Council leaders have revealed concerns for the added pressure on social care services that will result from the introduction of the National Living Wage (NLW)…
Although councils support the new NLW, which is due to be introduced at the end of this week, they do believe it will add more pressure to already suffering services for the elderly and disabled.
The Local Government Association has warned the NLW could risk adding a significant costs to the social care system, with councils already having to close a £5 billion funding gap in social care since 2010.
Councils are reportedly continuing to struggle with major ongoing pressures and the LGA has previously estimated it could cost councils a minimum of £330 million in 20165/17 to cover increased contract costs to home and residential care.
However, the LGA warns the true cost is likely to be much higher and are calling on the Government to – as a starting point – bring the £700 million of new funding earmarked for social are through the Better Care Fund by the end of the decade forward to this year.
Previous analysis by the LGA indicated council tax rises to increase funding for social care will bring in around £372 million in 2016/17, but this could all be swallowed up by costs for the NLW.
Councillor Izzi Seccombe, Community Wellbeing spokeswoman at the LGA said: “Councils fully support proposals to introduce a National Living Wage to help ensure care home staff receive a fair day’s pay for a fair day’s work.
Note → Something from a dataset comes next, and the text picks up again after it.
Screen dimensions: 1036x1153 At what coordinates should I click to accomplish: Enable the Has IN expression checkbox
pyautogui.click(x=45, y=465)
However, the costs of implementing it will significantly add to the growing pressure on services caring for elderly and disabled which are already at breaking point.
“There is a real risk that councils will struggle to cover the increased contract costs to care providers as a result of the NLW. A lack of funding is already leading to providers pulling out of the publicly-funded care market and shifting their attention towards people who are able to fully fund their own care.”
As a result of this, the LGA will be organising urgent talks with care providers to tackle growing concerns regarding ongoing social care funding and the introduction of the NLW.